The electrification of the Providence, Warren & Bristol in 1900 increased the feasibility of a mile-long (1.6 km) tunnel under College Hill to provide a way of getting trains from the east bay to Union Station in the center of Providence and an alternate route to Boston. The Crook Point Bascule Bridge along with the East Side Tunnel and a downtown viaduct were put into service on November 15, 1908, adding a new connection between the East Junction Branch and downtown Providence.[12]

The New Haven sought to double-track the branch between East Providence and East Junction, and approval for this work along with the elimination of several grade crossings came in October 1912. This was intended to allow for a continuous double-tracked route from East Junction to the Crook Point Bridge.[13][14] This work was budgeted at $405,000 in 1910.[14] As part of the construction, Rumford station was to be moved approximately 500 feet (150 m) east.
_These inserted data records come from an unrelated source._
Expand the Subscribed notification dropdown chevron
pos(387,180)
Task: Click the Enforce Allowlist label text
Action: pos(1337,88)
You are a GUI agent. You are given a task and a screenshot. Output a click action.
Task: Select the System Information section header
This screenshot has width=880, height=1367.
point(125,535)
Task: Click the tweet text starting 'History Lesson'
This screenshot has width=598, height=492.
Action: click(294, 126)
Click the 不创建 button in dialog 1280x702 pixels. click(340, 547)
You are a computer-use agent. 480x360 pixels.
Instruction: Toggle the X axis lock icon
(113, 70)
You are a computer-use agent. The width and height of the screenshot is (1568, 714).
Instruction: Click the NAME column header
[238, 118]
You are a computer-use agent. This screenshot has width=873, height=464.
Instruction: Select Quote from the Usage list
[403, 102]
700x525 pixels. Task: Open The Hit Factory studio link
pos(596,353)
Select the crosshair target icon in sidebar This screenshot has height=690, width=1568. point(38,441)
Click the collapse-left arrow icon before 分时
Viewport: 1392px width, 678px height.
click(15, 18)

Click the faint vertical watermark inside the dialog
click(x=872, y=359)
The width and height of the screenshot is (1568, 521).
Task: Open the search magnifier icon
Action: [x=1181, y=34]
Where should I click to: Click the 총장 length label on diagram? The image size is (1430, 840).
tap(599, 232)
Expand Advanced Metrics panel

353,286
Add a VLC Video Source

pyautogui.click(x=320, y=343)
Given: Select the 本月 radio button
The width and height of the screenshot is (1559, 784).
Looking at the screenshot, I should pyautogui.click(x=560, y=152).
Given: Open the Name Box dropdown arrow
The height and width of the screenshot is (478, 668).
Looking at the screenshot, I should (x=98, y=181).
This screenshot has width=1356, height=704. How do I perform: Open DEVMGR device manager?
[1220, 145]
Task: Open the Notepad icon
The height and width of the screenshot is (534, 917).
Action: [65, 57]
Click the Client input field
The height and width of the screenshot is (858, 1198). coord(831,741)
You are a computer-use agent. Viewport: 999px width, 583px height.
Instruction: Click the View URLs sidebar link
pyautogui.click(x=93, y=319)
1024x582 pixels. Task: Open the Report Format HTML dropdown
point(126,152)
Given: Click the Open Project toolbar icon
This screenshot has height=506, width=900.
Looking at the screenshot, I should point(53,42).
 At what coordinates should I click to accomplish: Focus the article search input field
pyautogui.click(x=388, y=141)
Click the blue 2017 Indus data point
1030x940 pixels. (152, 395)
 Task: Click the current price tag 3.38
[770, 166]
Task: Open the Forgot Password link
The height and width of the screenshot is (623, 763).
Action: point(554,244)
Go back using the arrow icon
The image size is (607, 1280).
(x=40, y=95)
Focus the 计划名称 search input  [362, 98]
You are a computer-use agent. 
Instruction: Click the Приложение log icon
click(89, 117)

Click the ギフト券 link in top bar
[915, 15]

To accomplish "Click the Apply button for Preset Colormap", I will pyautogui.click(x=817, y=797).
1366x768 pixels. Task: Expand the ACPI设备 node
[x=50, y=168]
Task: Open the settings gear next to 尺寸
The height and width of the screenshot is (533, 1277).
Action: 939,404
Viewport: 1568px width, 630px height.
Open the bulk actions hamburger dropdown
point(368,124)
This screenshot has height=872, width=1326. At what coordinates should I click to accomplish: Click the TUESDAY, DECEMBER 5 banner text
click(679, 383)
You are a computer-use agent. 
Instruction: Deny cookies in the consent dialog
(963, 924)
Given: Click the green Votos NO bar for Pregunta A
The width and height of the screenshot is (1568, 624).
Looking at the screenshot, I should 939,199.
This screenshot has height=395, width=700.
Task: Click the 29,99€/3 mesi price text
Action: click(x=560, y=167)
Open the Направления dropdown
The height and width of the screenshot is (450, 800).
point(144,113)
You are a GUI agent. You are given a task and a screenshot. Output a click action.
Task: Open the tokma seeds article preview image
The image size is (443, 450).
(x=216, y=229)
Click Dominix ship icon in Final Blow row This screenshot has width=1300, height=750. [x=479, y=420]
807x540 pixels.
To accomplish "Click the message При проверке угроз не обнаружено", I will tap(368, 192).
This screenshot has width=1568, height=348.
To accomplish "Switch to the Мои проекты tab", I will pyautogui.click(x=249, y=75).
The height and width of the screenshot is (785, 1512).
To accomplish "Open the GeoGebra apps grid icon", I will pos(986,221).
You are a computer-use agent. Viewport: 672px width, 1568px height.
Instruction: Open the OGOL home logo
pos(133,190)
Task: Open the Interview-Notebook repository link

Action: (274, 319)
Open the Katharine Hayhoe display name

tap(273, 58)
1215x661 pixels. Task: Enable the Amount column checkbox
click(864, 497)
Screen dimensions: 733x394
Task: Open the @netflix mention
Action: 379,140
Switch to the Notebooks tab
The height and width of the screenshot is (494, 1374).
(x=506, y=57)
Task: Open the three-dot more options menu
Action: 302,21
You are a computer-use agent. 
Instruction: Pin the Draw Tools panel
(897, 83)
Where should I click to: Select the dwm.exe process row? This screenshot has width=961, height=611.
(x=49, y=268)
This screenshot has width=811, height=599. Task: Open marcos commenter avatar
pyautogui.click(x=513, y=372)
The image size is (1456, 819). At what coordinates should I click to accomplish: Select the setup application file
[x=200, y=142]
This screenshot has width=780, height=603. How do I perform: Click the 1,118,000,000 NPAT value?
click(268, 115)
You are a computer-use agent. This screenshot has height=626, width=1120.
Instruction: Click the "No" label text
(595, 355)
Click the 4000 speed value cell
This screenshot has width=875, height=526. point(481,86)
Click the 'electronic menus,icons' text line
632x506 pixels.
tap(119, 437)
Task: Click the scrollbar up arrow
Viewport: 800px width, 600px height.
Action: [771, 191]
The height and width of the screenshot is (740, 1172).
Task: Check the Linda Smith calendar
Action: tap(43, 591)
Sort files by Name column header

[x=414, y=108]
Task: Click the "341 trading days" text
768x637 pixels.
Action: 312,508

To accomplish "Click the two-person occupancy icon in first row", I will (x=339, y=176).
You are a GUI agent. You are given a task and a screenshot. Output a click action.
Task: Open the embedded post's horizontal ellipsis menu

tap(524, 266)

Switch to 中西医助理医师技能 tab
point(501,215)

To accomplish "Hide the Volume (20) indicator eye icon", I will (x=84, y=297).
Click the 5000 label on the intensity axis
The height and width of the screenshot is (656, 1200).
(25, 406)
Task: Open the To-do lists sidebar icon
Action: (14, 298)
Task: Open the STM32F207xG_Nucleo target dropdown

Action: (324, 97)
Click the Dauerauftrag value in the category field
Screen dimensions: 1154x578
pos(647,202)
Pawtucket Avenue (Rhode Island Route 114 / U.S. Route 1A) was to be grade-separated with a new bridge.[13] Double tracking was completed by November 1913.[15]

Regular passenger service was discontinued by 1914. While regular passenger service never returned to the branch, dedicated passenger trains connecting to Narragansett Park were introduced by 1937 and continued until the end of the New Haven Railroad in 1968.[1]

After the New Haven

old milestone, vandalized with red paint, adjacent to a single-line railroad track
Boston and Providence Railroad milestone in East Providence

The bankrupt New Haven was absorbed by Penn Central at the end of 1968; this was the end of all remaining passenger service on the line.[16] The Massachusetts Bay Transportation Authority (MBTA) acquired the piece in Massachusetts on January 27, 1973, despite it not seeing any passenger service; Penn Central continued to provide freight service via trackage rights.[17][18] During Penn Central's tenure, trains ceased using the full length of the branch, with only local freight trains remaining.[18] The newly independent Providence and Worcester Railroad assumed operations on the Rhode Island portion of the branch in 1976, while PC successor Conrail inherited freight rights on the Massachusetts portion.[18] By 1976, the India Point Railroad Bridge and the associated trackage in Providence were also abandoned, though the bridge remained intact until the removal of the swing portion from 2001 to 2002.[18][19] The remainder of the bridge was removed in 2023.[20] The Crook Point Bascule Bridge was closed to rail traffic in 1981 following its purchase by the Rhode Island Department of Transportation, removing the last connection across the Seekonk River to Providence.[21]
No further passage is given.